Seulement, après changement de site, les dossiers ont disparu sous leur ancienne forme, ça reviendra sans doute, mais cela ne fonctionne pas pour le moment. Et les liens transmis jusqu’ici ont tous changé. Bref voici donc ici un endroit ou ce dossier apparaît dans son entièreté, et j’essaierai de le mettre à jour si jamais ça rechange… et quand de nouveaux articles paraîtront, car c’est prévu !
« J’ai trop besoin de toucher, de manipuler la matière, de remuer » – entretien avec Julie Doucet, par Maël Rannou, octobre 2022. Afin de lancer le dossier, un long entretien réalisé avec l’autrice un mois plus tôt, dans son atelier de Montréal. L’occasion de revenir son ses premiers contacts avec la bande dessinée, son rapport au milieu, et son lien constat avec la création graphique et la publication.
« Une douceur charnelle de l’abondance », par Marie Bardiaux-Vaïente, octobre 2022. Paru en regard de l’entretien, ce texte a une vocation généraliste sur l’œuvre de Doucet. L’idée était de demander à une chercheuse qui soit aussi une praticienne et une militante féministe de relire l’œuvre de bande dessinée de Doucet et d’en parler comme à une consœur tout en détaillant les point marquants dans ses divers regards.
« Allers et retours dans le fanzinat : de Dirty Plotte au Pantalitaire », par Izabeau Legendre, novembre 2022. Contrairement à un propos régulièrement entendu, Julie Doucet a peut-être cessé la bande dessinée dans sa forme la plus classiquement entendue, mais n’a jamais rompu avec la narration graphique, très souvent appuyée d’une pratique d’impression, de reproduction, etc. Dans ce texte Izabeau Legendre, met la lumière sur les années de fanzinat de l’autrice après son « départ de la bande dessinée » de la fin des années 1990.

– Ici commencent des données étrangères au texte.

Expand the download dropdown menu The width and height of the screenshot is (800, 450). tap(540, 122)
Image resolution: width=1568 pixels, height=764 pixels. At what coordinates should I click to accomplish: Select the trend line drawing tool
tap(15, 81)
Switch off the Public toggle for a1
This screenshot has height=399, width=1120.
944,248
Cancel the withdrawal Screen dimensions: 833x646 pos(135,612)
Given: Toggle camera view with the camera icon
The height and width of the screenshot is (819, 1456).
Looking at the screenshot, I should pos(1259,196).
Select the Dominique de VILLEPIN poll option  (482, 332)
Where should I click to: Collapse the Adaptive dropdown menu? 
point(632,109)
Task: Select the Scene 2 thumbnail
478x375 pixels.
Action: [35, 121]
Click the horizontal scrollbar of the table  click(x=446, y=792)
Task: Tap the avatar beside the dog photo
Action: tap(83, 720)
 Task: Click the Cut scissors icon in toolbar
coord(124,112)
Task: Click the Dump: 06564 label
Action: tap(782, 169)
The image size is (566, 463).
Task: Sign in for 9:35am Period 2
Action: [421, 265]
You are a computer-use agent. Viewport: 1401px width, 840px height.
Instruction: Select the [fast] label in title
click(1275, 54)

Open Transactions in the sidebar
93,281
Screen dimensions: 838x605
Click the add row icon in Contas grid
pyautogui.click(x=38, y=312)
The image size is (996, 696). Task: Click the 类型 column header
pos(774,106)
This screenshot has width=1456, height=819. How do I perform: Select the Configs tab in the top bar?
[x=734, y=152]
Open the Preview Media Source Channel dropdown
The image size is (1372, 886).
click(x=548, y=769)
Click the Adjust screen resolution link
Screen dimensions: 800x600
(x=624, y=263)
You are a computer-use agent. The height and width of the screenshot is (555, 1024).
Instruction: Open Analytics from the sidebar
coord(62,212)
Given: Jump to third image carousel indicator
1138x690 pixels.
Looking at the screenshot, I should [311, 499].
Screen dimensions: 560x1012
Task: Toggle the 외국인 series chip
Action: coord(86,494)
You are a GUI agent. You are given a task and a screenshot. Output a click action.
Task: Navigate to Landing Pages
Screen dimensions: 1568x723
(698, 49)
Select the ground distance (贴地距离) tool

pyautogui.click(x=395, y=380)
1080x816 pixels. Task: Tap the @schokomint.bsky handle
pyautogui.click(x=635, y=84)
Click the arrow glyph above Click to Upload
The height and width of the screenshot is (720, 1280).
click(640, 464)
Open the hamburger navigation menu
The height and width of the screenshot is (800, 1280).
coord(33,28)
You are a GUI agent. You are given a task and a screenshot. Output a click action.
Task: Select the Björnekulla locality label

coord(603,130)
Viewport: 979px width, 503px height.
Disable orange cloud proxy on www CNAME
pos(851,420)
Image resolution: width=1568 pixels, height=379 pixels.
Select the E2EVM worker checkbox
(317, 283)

« L’Oie de Cravan, un éditeur qu’on n’attend pas », entretien avec Benoît Chaput, par Maël Rannou, janvier 2023. Lors de mon séjour montréalais, sans penser à l’origine à ce dossier, j’avais rencontré l’éditeur de L’Oie de Cravan, éditeur de poésie montréalais qui a publié nombre de livres de Julie Doucet, sans limite de forme. Il publie aussi Obom, Gigi Perron ou Michel Hellman, en autres auteurices de bande dessinée. L’échange étant très intéressant et permettant d’embrasser cette question des frontières floues du travail de Doucet, il a logiquement trouvé sa place dans le dossier.
« An english lesson », par Jean-Philippe Martin, janvier 2023. Une des classiques sections de la revue est la « planche commentée », à partir de collections du Musée de la bande dessinée, entité de la CIBDI. Le musée possède justement deux planches de la Grand Prix de la ville d’Angoulême 2022, un récit court intéressant à plusieurs titres. Outre qu’il provient de la période Dirty Plotte, sans doute la plus connue et incarnante dans la production de l’autrice, on y trouve aussi l’usage du collage, qui devient marquant dix ans plus tard quand elle s’éloigne de milieu de la bande dessinée, et une mise en scène de son « broken english ». Dans un pays bilingue où le français reste très minoritaire, sauf au Québec, elle rappelle ici combien, en naviguant constamment dans les deux zones linguistiques, elle est une des rares autrices de BD à parler aux « deux solitudes ». Le conseiller scientifique de la CIBDI à exploré ces deux belles pages dans une analyse détaillée, explorant les schémas narratifs et leur esthétique générale.